May 6 – Top leaders of the Congress party took out a march from Jantar Mantar against what it called the ‘undemocratic’ policies of the Centre with regard to the imposition of President’s Rule in the states of Arunachal and Uttarakhand. Some of the leaders courted arrest before they were released by the police.
July 13 – The Supreme Court turned the clock back and restored the Congress government in the state. The court said the Governor’s actions were ‘illegal.’
July 16 – The Congress stages a big coup by bringing back all the rebels into the party fold. The move thwarted BJP plans to form a government in the state.
July 17 – Pema Khandu is sworn in as the new chief minister of the state, the third in the year. He sweeps aside Akhilesh Yadav as the youngest chief minister in the country.
July 20 – The Congress government comfortably proves a majority on the floor of the Assembly.
August 3 – Khandu expands his cabinet and inducts more ministers. Governor Tathagata Roy administers oath of office.
August 9 – Former chief minister Kalikho Pul found hanging from a ceiling fan at his official residence. Government announces magisterial inquiry into the former CM’s death.
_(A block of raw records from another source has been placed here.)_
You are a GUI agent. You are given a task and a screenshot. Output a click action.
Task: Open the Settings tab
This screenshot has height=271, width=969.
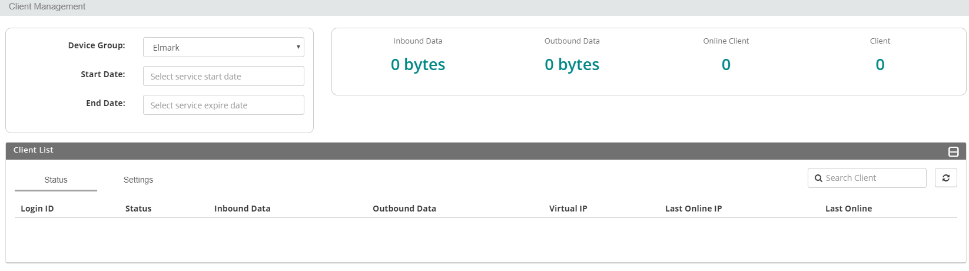[x=138, y=180]
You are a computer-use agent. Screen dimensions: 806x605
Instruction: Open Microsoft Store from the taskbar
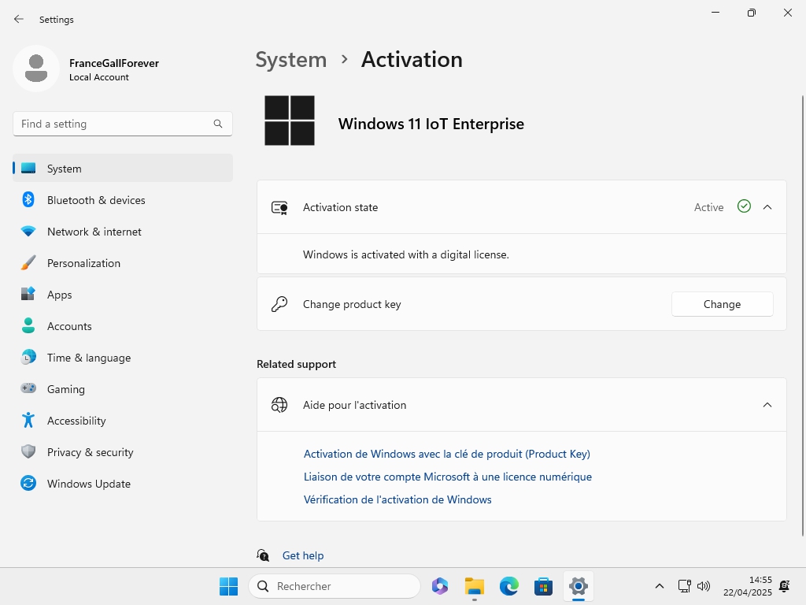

August 12 – Pul is cremated with state honours in his native village of Walla in Anjaw district.
August 14 – Governor Rajkhowa is back in office.
September 6 – Despite being asked by Centre to step down on medical grounds, Rajkhowa says he would not resign. “I want the President to sack me,” he says.
September 12 – Rajkhowa sacked as Governor of the state.
September 16 – In a surprise move, the entire Congress Legislature Party except Tuki resigns from the party and moves to the People’s Party of Arunachal (PPA). PPA is a member of the NDA’s North East Democratic Alliance. 43 of the 44 Congress MLAs have defected to the PPA.
October 14 -With the inclusion of BJP MLA Tamiyo Taga in the council of ministers, the PPA government officially becomes an NDA government. Arunachal becomes state number 14.
October 26 – Rajkhowa says late CM Pul left notes so ‘explosive’ that there will be tremors within the political system. He said he had been seeking a CBI inquiry into the circumstances into the death of Pul.
November 22 – Pul’s widow Dasanglu Pul wins the Hayuliang by-election in Arunachal. Dasanglu Pul contested on a BJP ticket.
December 29 – In a late night development, chief minister Khandu and six other MLAs were suspended from the PPA citing anti-party activities.
December 30 – On the penultimate day of the year, Khandu is set to step aside for a new CM, the fourth this year for the state.